The numbers are nothing short of staggering. Take Sam Altman, Open AI’s CEO. He reportedly wants 250 gigawatts of new electricity—equal to about half of Europe’s all-time peak load—to run gigantic new data centers in the U.S. and elsewhere worldwide by 2033.
Building or expanding power plants to generate that much electricity on Altman’s timetable indeed seems almost inconceivable. “What OpenAI is trying to do is absolutely historic,” says Virun Sivaram, Senior Fellow for Energy and Climate at the Council on Foreign Relations. The problem is, “there is no way today that our grids, with our power plants, can supply that energy to those projects, and it can’t possibly happen on the timescale that AI is trying to accomplish.”

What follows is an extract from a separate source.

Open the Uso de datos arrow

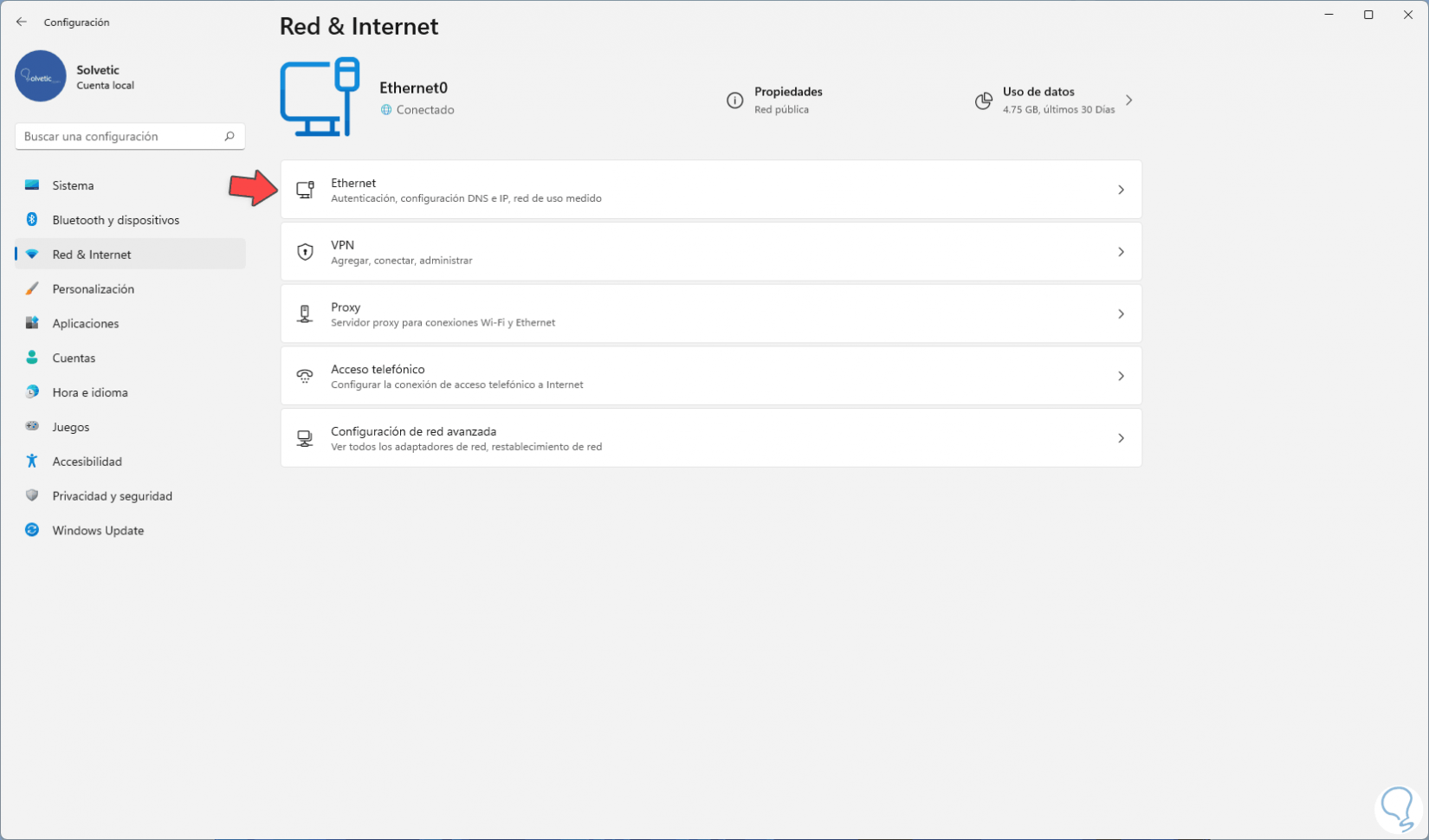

Emerald AI’s premise is that the electricity needed for AI data centers is largely there already. Even big new data centers would confront power shortages only occasionally. “The power grid is kind of like a superhighway that faces peak rush hour just a few hours per month,” Sivaram says. Similarly, in most places today the existing grid could handle a data center easily except in a few times of extreme demand.
Sivaram’s objective is to solve the problem of those rare high-demand moments the grid can’t handle. It isn’t all that difficult, at least in theory, he argues. Some jobs can be paused or slowed, he explains, like the training or fine-tuning of a large language model for academic research. Other jobs, like queries for an AI service used by millions of people, can’t be rescheduled but could be redirected to another data center where the local power grid is less stressed. Data centers would need to be flexible in this way less than 2% of the time, he says; Emerald AI is intended to help them do it by turning the theory to real-world action. The result, Sivaram says, would be profound: “If all AI data centers ran this way, we could achieve Sam Altman’s global goal today.”
No one knows if Altman’s 250-gigawatt plan will prove to be brilliant or folly. In these early days, Emerald AI’s future can’t be divined, as promising as it seems. What we know for sure is that great challenges bring forth unimagined innovations—and in the AI era, we should brace for plenty of them.